Roughly two weeks ago, global central bankers, finance ministers and capital markets had been in broad agreement that the world’s most important policy-setting central bank would shepherd them all down a path of looser credit starting in June.
It was a pivot by the Fed eagerly anticipated around the world, especially among smaller, debt-laden economies with limited ability to control their own borrowing costs or contain disruptive swings in their currencies.
A raft of US economic data unfriendly to that aspiration has since intruded on that consensus, and Fed officials who four weeks ago had conditioned the world to expect a string of three, quarter-percentage-point rate cuts this year have changed their tune.

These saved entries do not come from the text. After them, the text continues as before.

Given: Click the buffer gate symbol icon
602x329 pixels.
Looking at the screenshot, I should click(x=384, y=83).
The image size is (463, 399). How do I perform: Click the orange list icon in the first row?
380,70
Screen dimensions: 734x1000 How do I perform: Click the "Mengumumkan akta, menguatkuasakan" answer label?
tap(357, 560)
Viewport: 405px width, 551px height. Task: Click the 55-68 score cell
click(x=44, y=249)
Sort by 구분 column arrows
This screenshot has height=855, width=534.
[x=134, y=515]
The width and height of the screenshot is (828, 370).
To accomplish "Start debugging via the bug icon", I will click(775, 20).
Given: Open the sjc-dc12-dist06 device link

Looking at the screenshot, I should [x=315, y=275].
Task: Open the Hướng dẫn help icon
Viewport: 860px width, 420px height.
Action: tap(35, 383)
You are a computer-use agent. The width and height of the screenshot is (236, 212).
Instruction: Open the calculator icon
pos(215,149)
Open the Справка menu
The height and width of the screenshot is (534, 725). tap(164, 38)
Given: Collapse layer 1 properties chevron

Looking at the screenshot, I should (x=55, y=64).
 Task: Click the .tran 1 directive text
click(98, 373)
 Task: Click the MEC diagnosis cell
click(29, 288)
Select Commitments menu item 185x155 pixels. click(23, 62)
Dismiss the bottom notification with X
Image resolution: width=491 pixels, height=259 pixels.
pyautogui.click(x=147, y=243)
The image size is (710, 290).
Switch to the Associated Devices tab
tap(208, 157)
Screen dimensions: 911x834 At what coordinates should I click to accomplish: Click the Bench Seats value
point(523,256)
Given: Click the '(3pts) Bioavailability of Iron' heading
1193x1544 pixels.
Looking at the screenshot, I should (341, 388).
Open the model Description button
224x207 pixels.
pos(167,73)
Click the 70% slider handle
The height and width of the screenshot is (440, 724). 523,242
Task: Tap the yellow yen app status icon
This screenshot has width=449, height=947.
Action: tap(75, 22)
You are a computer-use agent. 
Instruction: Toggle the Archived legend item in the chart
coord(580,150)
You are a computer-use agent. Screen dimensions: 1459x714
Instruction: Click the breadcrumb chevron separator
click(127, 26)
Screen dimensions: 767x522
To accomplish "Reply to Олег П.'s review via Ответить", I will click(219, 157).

“I definitely don’t feel urgency to cut interest rates” given the strength of the economy, New York Fed President John Williams said at an event on the sidelines of the IMF and World Bank meetings. “I think eventually … interest rates will need to be lower at some point, but the timing of that is driven by the economy.”
Williams, the influential vice chair of the US central bank’s rate-setting Federal Open Market Committee, was only the latest official to have suddenly turned squeamish about a turn to rate cuts after data showed the US economy motoring at an unexpectedly brisk pace through the first quarter and inflation in particular proving to be unhelpfully sticky.
IMF officials urged Asian central banks to stick to their own knitting and avoid the temptation to lash their policy decisions too closely to anticipated moves by the Fed.
“If central banks follow the Fed too closely, they could undermine price stability in their own countries,” Krishna Srinivasan, the director of the IMF’s Asia and Pacific Department, said during a briefing on the region’s outlook.
The European Central Bank for one seems determined to heed that advice and press ahead with its own plans for a first rate cut in June regardless of the Fed’s reluctance.
“We need to recognize that and conduct monetary policy according to euro zone data,” Bank of Portugal Governor Mario Centeno said. “If that means we need to cut interest rates before the United States, so be it.”